Tuttavia dobbiamo avere la consapevolezza che parole come solidarietà, uguaglianza, partecipazione, pace... non sono termini neutrali, non possono essere acquisiti semplicemente come sfondo di un'azione politica qualsiasi, essi stessi nascono e si alimentano all'interno delle contraddizioni, devono essere elementi generatori di conflitti per superare le disuguaglianze e rendere le differenze non un ostacolo alla convivenza, ma un elemento di crescita della stessa.

Troppo spesso, sopratutto dinanzi alla crisi delle forme partito, assistiamo alla declinazione di termini proposti come panacea di un male, quando essi stessi richiedono una rivisitazione completa dei luoghi organizzati, ma anche una trasformazione cultura dei processi di elaborazione e di condivisione di un progetto.

Un prerequisito della partecipazione è la cittadinanza attiva, il cittadino consapevole che vuole esercitare il suo protagonismo insieme a duna comunità.

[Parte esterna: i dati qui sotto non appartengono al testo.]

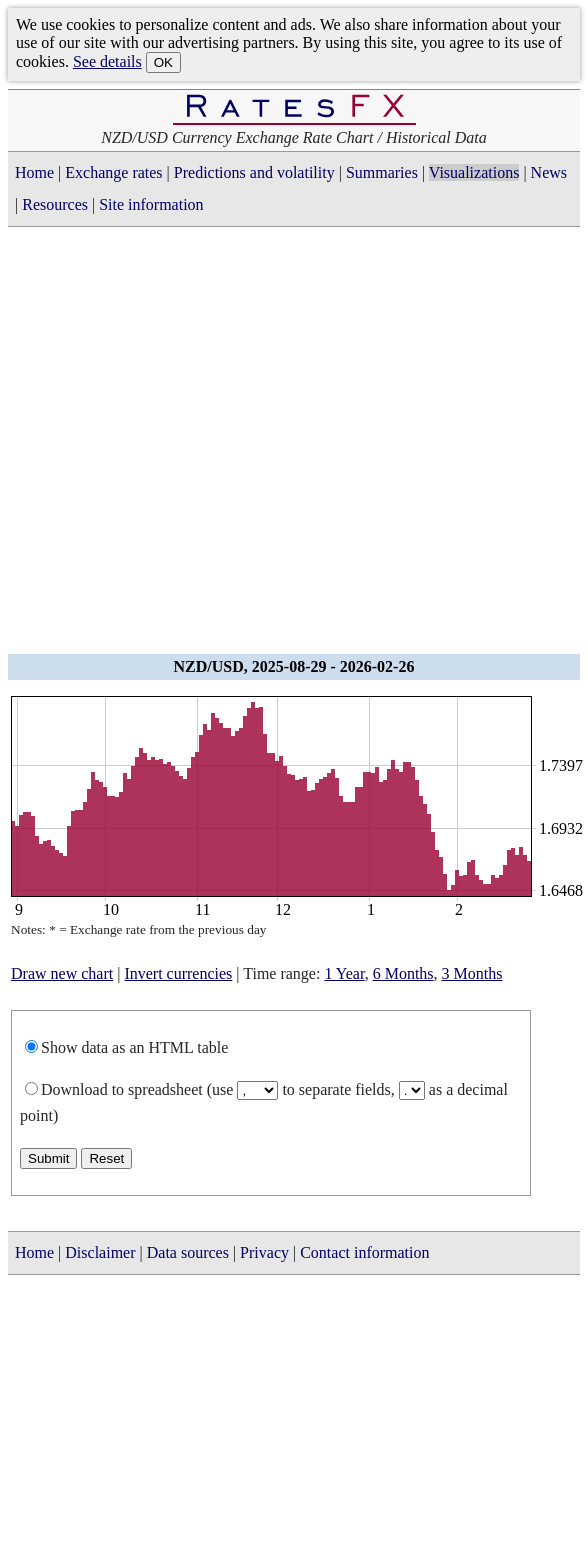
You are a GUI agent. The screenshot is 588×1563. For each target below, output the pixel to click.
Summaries (382, 172)
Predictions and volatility (254, 172)
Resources (55, 204)
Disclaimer (100, 1252)
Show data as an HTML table (134, 1047)
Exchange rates (113, 172)
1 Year (344, 973)
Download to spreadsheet (122, 1089)
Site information (151, 204)
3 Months (472, 973)
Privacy (264, 1252)
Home (34, 172)
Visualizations (474, 172)
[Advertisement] (187, 446)
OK (163, 62)
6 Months (403, 973)
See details (107, 61)
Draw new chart (62, 973)
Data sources (188, 1252)
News (549, 172)
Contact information (364, 1252)
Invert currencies (178, 973)
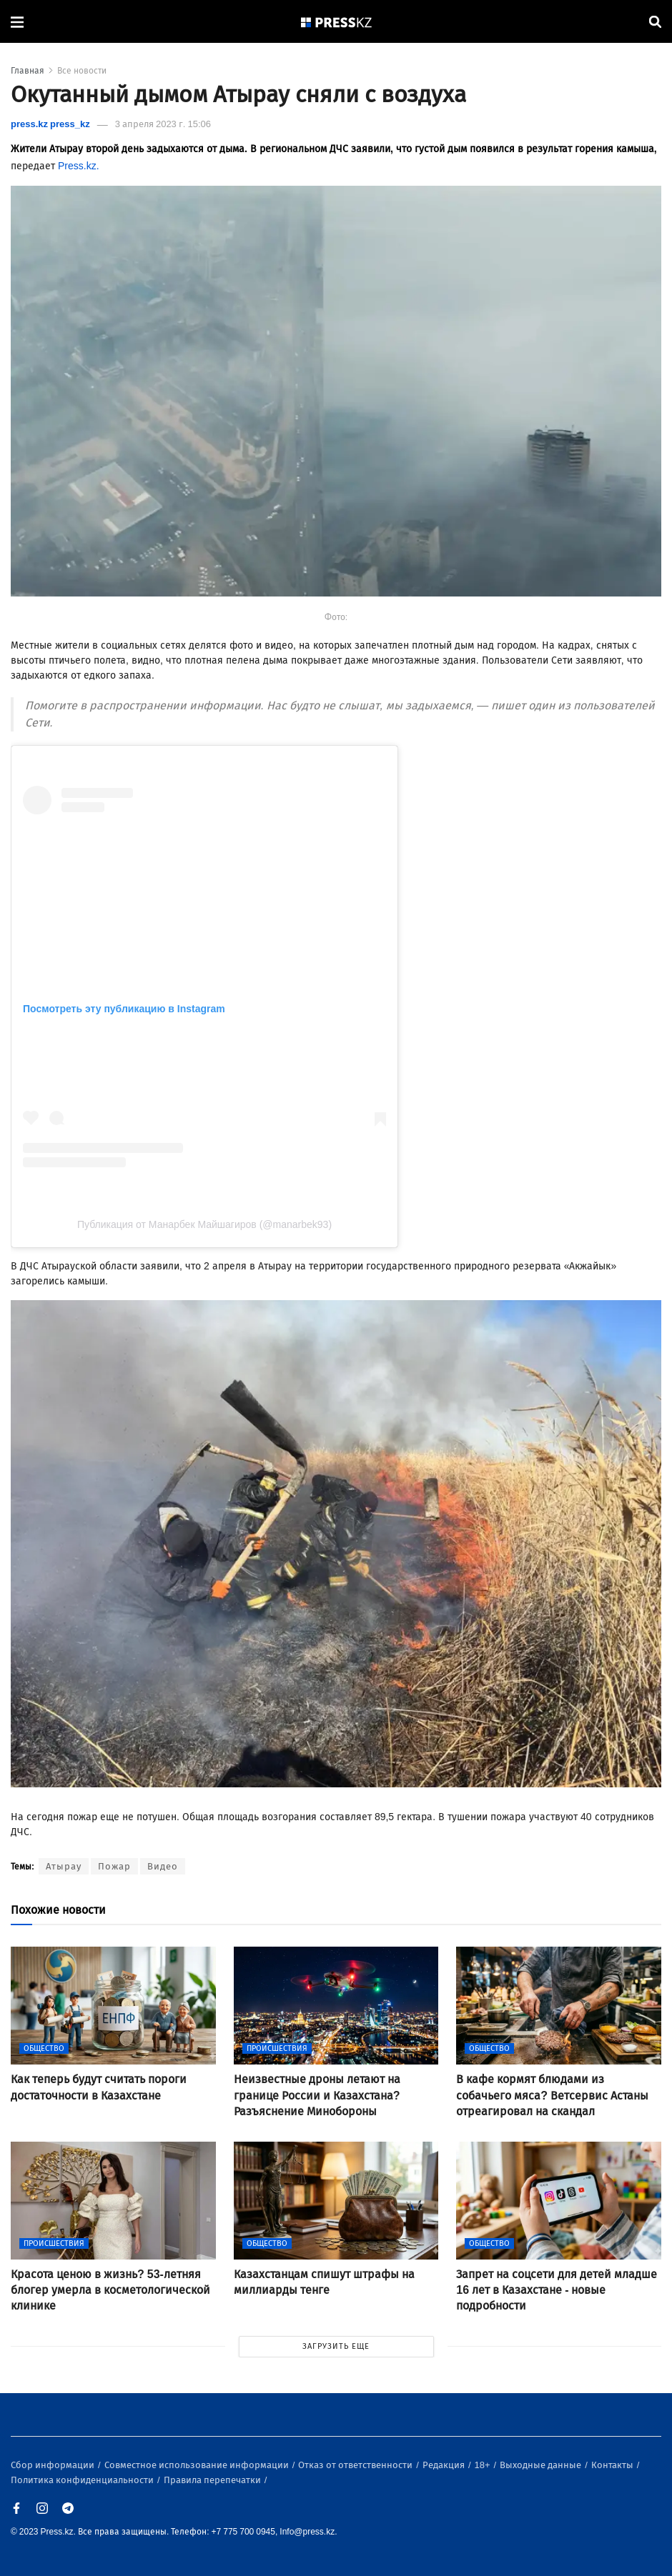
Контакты (613, 2465)
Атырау (63, 1866)
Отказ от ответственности (356, 2465)
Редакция (445, 2465)
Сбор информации (54, 2465)
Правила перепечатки (213, 2480)
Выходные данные (541, 2465)
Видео (162, 1866)
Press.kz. (80, 166)
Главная (27, 71)
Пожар (114, 1866)
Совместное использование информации (197, 2465)
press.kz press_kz (50, 124)
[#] (336, 22)
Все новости (82, 71)
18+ (484, 2465)
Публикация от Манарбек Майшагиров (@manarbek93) (204, 1224)
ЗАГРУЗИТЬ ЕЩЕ (336, 2346)
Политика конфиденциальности (83, 2480)
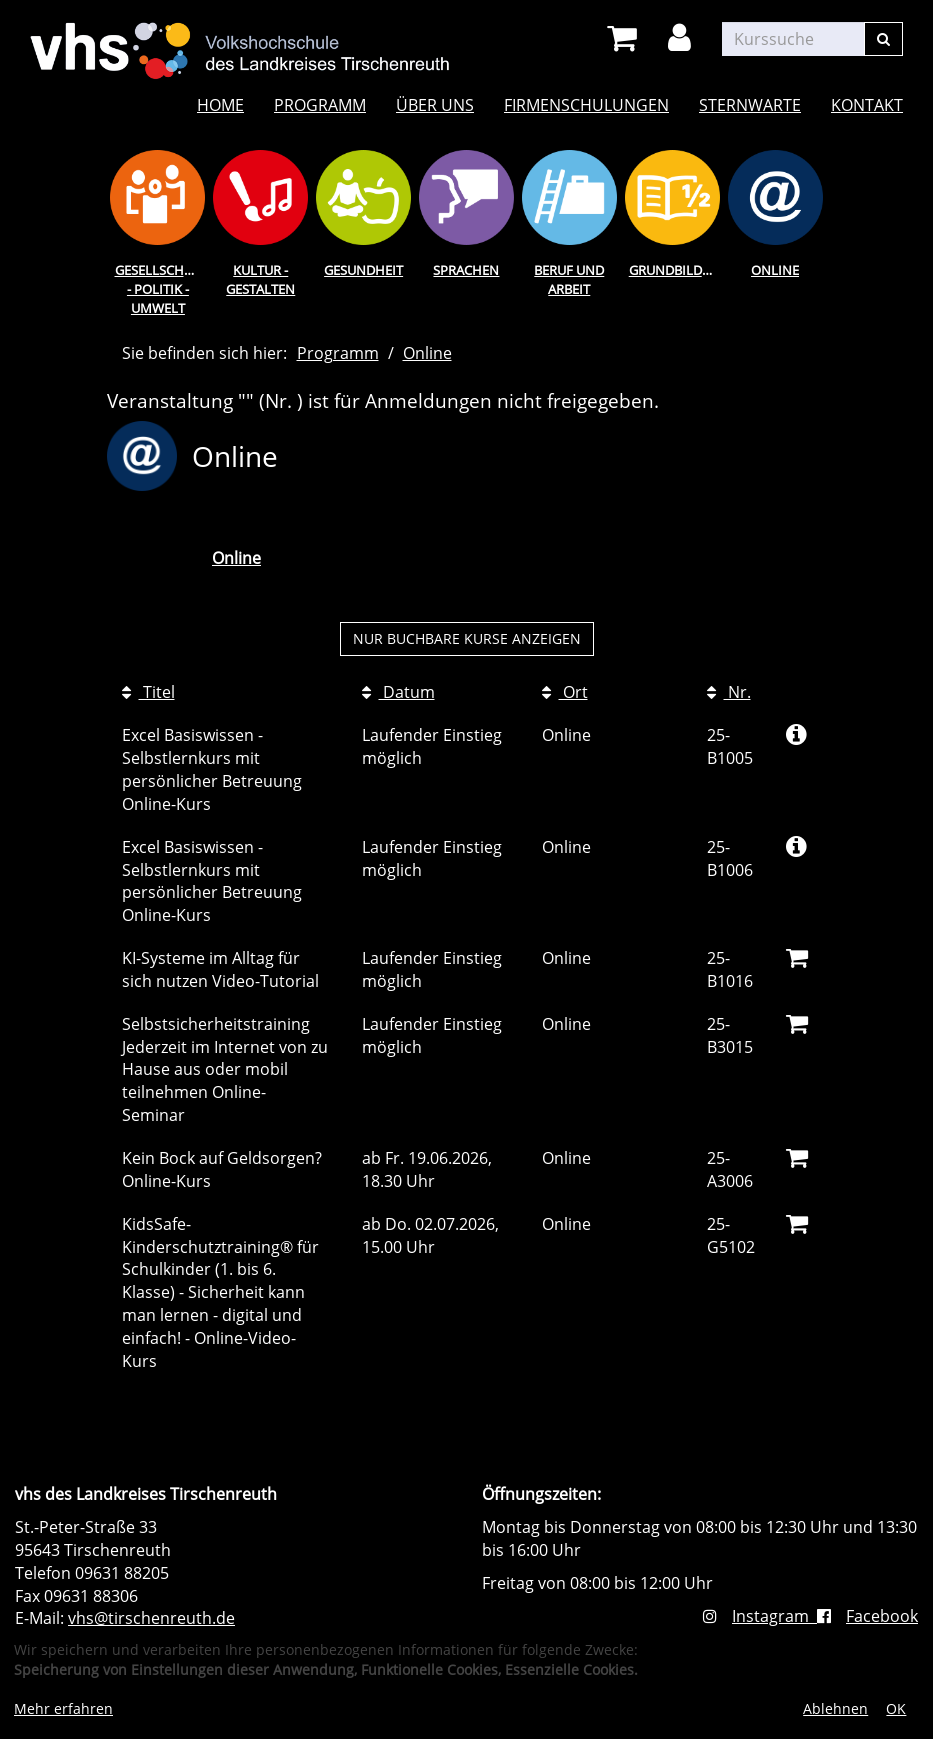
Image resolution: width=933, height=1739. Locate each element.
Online (775, 270)
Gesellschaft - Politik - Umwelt (160, 288)
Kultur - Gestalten (260, 279)
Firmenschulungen (586, 105)
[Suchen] (883, 39)
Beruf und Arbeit (569, 279)
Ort (565, 692)
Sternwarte (750, 105)
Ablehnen (835, 1708)
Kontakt (867, 105)
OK (896, 1708)
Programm (320, 105)
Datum (398, 692)
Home (220, 105)
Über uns (435, 105)
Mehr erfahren (63, 1708)
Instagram (760, 1616)
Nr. (729, 692)
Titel (148, 692)
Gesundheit (363, 270)
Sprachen (466, 270)
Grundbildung (676, 270)
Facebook (867, 1616)
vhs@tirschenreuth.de (151, 1618)
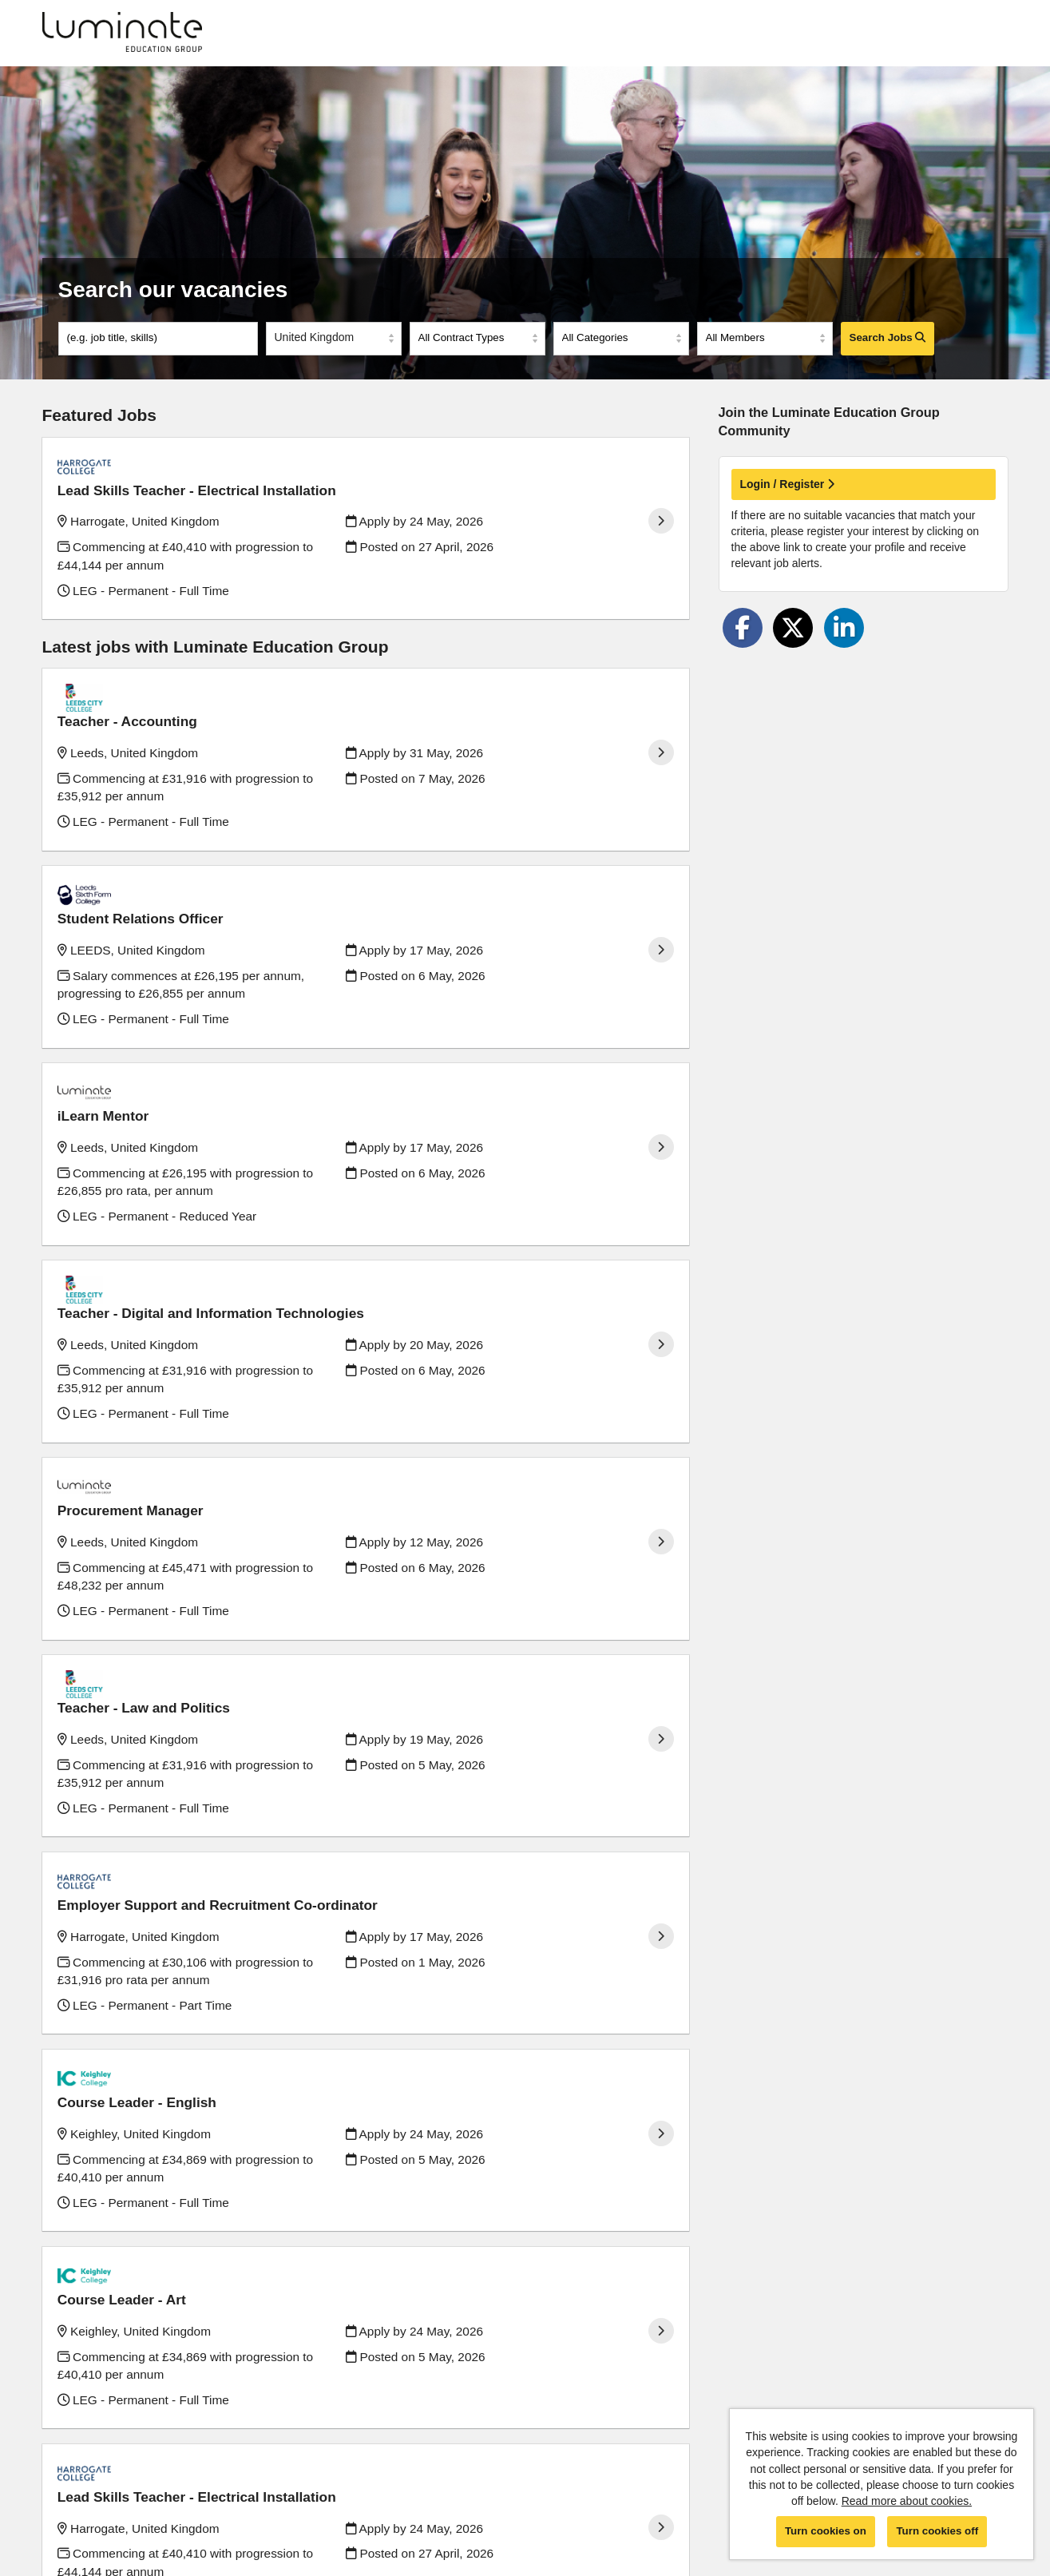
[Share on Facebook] (743, 628)
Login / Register (787, 484)
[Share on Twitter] (793, 628)
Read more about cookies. (907, 2501)
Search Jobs (888, 337)
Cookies (62, 2504)
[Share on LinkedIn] (844, 628)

Questo necessita, a meno di continuare a perpetuare una politica individualistica, il senso di comunità, una comunità che mi interessa, della quale voglio occuparmi e nella quale riconosco l'esistenza di beni comuni.

Proprio per evitare di ridurre l'idea della partecipazione semplicemente come una ricetta per superare le difficoltà e la crisi della politica, e non invece come elemento radicale e profondo di trasformazione, è opportuno porci seriamente alcune domande:

  • Partecipazione perché?

  • Partecipazione per che cosa?

Se la risposta alla prima domanda diventa abbastanza immediata rispetto al prerequisito di senso di appartenenza ad una comunità e del mio “I care” verso essa, alla seconda domanda si offrono diverse articolazioni di risposte.

Non esistono, all'interno della dialettica democratica, culture politiche vere o false, esistono culture politiche che, a seconda del punto di vista e degli interessi che vogliono rappresentare, danno risposte diverse ad interessi diversi.

Questa visione è fondamentale dinanzi ai processi partecipativi, laddove invece assistiamo sempre di più ad una declinazione dell'idea di partecipazione all'interno di una visione politica monocratica, nella quale il rapporto con le altre culture assume i contorni di un giudizio etico e spesso manicheo (giusto – sbagliato, amico – nemico, onesto – disonesto).

Affrontare i temi dei processi partecipativi in questa prospettiva diventa devastante e fuorviante, spesso antitetico a quella visione di cittadino consapevole dentro una comunità.

Ma essere un cittadino consapevole non significa avere in tasca le soluzioni di un problema, significa avere coscienza della parzialità della propria visione della società e della volontà di svolgere in quella direzione il proprio impegno.

La scelta di un modello partecipativo non può essere semplicemente etica o tattica, essa deve essere la metodologia di un'azione politica capace di trasformare le relazioni di una comunità (sociali, personali, culturali, economiche, di potere...).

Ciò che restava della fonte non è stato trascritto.